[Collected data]
_ _ _ _

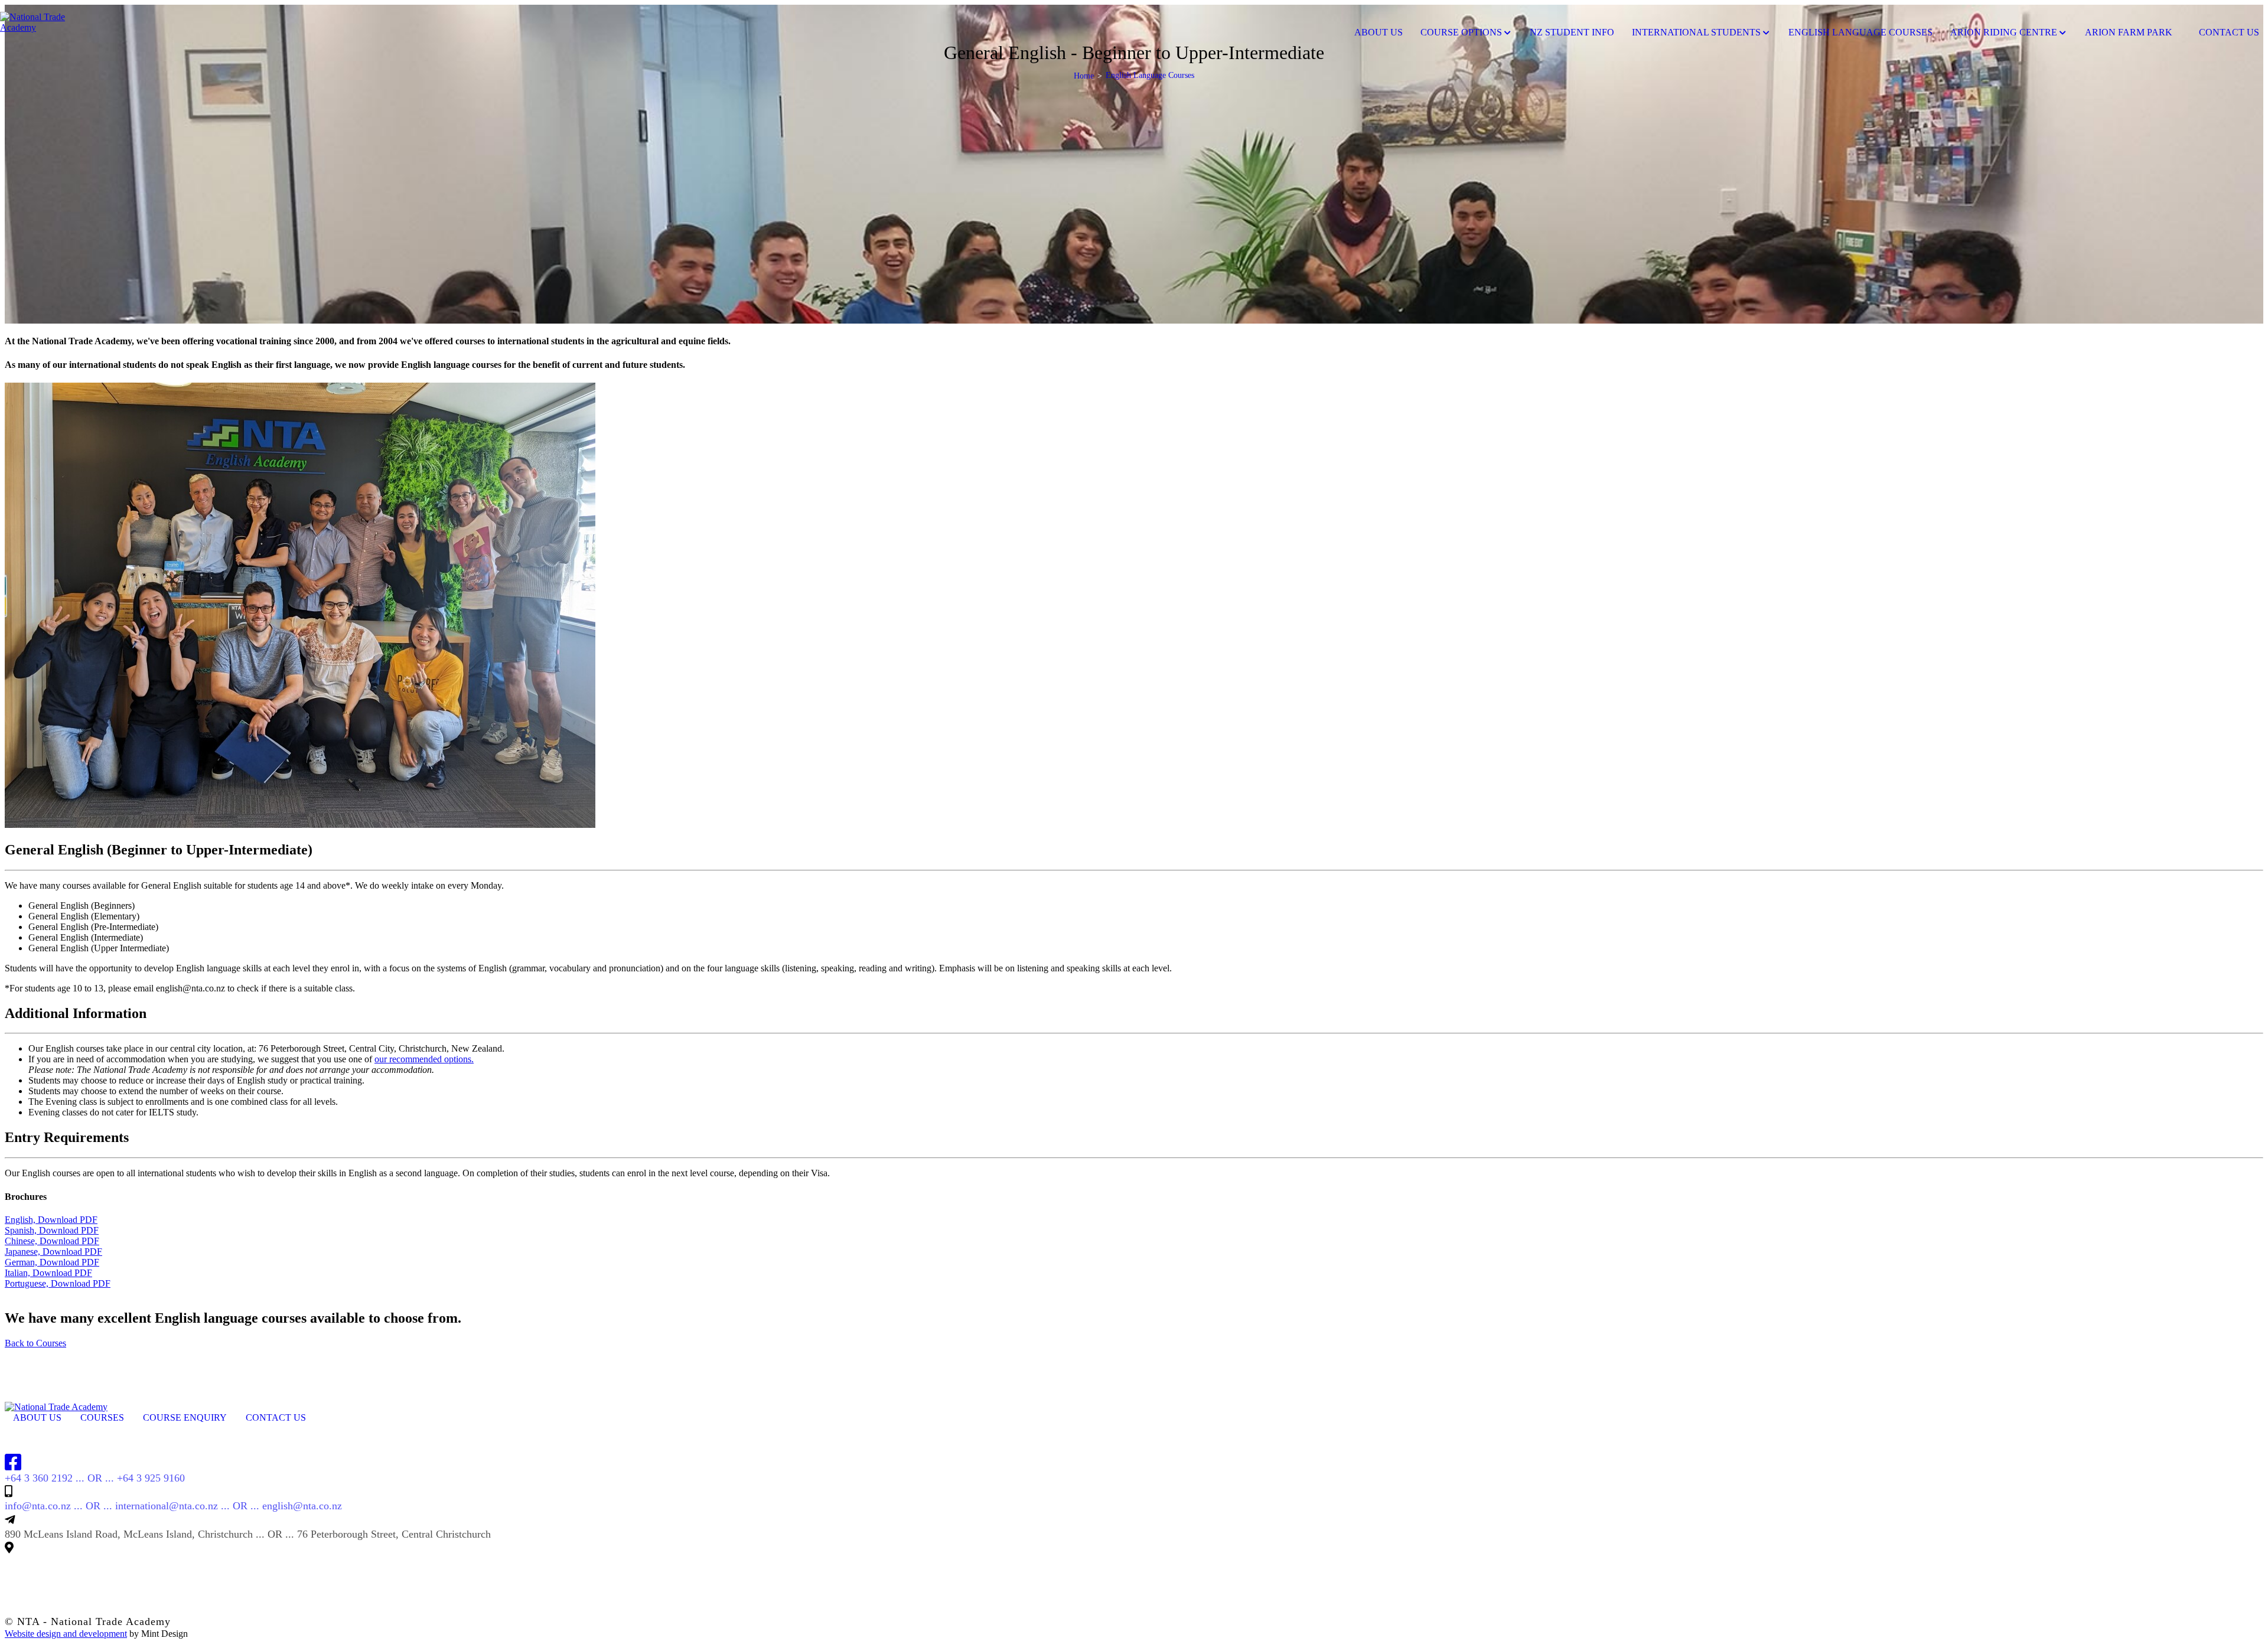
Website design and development (66, 1634)
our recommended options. (424, 1059)
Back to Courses (35, 1343)
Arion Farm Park (2128, 32)
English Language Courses (1860, 32)
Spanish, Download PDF (52, 1230)
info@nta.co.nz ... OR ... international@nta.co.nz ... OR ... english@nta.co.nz (173, 1506)
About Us (1378, 32)
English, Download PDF (51, 1220)
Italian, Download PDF (48, 1273)
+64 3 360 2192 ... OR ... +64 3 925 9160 (95, 1478)
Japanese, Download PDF (53, 1252)
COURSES (102, 1417)
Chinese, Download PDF (52, 1241)
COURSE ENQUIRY (185, 1417)
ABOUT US (37, 1417)
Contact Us (276, 1417)
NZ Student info (1572, 32)
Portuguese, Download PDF (57, 1283)
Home (1084, 75)
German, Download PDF (52, 1262)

_ _ _ _

**Work to be completed**
Your reply should consist solely of the number of lines above that contain the word "info".

**Result of the exercise**
2